É essencial que a UE mantenha o alcance mundial destes mecanismos, ao mesmo tempo que salvaguarda melhor a autonomia estratégica da UE. Temos de evitar que um país terceiro possa forçar os nossos sistemas financeiros a aplicar as sanções que esse país adotou unilateralmente. Para o efeito, a Comissão, juntamente com o BCE e outras autoridades europeias de supervisão, identificará instrumentos para contrariar os efeitos de tais medidas ilegais.
Por exemplo, com o INSTEX (Instrumento de Apoio às Trocas Comerciais), os nossos Estados‑Membros desenvolveram desde 2019 um instrumento europeu para facilitar os pagamentos comerciais legítimos entre a UE e o Irão. Dediquei muito do meu tempo no ano passado a trabalhar neste domínio, mas até agora a sua eficácia tem permanecido limitada. A fim de assegurar o fluxo ininterrupto de serviços financeiros essenciais entre a UE e os seus parceiros comerciais legítimos, exploraremos formas de melhorar rapidamente o INSTEX.
Desde 1996, temos também à nossa disposição o chamado Estatuto de Bloqueio para fazer face às sanções de países terceiros e outras medidas extraterritoriais contra empresas e indivíduos europeus. Tentámos também utilizá-lo no ano passado, mas temos de reconhecer que este instrumento não tem sido muito eficaz até à data. Teremos em consideração políticas adicionais para dar resposta a estas práticas, incluindo uma reforma do referido estatuto.
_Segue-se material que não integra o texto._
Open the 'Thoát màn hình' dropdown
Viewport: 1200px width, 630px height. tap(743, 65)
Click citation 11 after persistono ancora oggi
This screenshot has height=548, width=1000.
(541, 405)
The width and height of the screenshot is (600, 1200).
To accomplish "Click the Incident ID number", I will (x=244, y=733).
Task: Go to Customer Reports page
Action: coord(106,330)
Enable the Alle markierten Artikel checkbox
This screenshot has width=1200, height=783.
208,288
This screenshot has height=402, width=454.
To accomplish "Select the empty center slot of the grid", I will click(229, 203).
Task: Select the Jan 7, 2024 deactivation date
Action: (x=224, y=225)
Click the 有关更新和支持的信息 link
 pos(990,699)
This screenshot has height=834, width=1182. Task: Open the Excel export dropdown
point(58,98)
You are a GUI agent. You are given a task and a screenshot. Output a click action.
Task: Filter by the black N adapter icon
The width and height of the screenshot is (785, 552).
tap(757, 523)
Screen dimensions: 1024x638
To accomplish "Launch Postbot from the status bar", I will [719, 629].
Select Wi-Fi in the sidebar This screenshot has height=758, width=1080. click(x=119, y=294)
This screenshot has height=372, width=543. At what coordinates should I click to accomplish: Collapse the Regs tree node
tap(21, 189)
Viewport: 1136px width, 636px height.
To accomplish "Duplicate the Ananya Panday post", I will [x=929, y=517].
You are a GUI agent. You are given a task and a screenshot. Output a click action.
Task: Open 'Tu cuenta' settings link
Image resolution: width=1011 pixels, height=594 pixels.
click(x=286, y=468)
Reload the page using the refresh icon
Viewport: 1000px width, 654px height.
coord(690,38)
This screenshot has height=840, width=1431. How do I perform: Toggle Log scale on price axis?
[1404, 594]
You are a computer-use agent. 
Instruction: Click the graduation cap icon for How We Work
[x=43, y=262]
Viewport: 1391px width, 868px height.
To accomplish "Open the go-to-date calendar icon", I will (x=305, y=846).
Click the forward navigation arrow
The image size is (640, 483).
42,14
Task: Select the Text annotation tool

Dispomos agora do novo mecanismo de "análise", que avalia o impacto que o investimento direto estrangeiro na UE poderá ter na segurança e ordem pública. Quando uma empresa estrangeira pretender assumir o controlo de uma empresa da UE, será tido em conta o facto de tal poder sujeitar a empresa europeia a sanções extraterritoriais. Pode, por conseguinte, comprometer a sua capacidade de manter infraestruturas críticas da UE ou de assegurar a continuidade do fornecimento de fatores de produção essenciais.
Por último, precisamos também de reforçar a nossa cooperação internacional em matéria de sanções e extraterritorialidade, em especial com os países do G-7. O início da presidência de Joe Biden poderá ser uma oportunidade para abrir um novo capítulo sobre este dossiê e tenciono empenhar-me plenamente nesse sentido.
Economistas de renome como Larry Summers, antigo secretário do Tesouro do Governo dos EUA, ou Maurice Obstfeld, antigo economista principal do FMI, recomendaram que fosse posto termo à exploração da posição dominante (ligação externa) do dólar como instrumento de sanção, exceto nos casos em que haja um consenso multilateral muito amplo. Como muitos economistas e observadores salientaram, embora a curto prazo o primado do dólar como moeda internacional não esteja diretamente em causa, o abuso desta prática pode constituir uma ameaça importante para o papel internacional da moeda norte-americana a longo prazo.
Com vista a melhorar a autonomia estratégica da UE, as questões monetárias e financeiras tornaram-se um domínio de ação importante. Com o euro, dispomos de um instrumento poderoso para reforçar a nossa soberania económica, se conseguirmos utilizá-lo de forma sensata e eficaz. Tem de se tornar parte integrante da nossa política externa e de segurança mundial.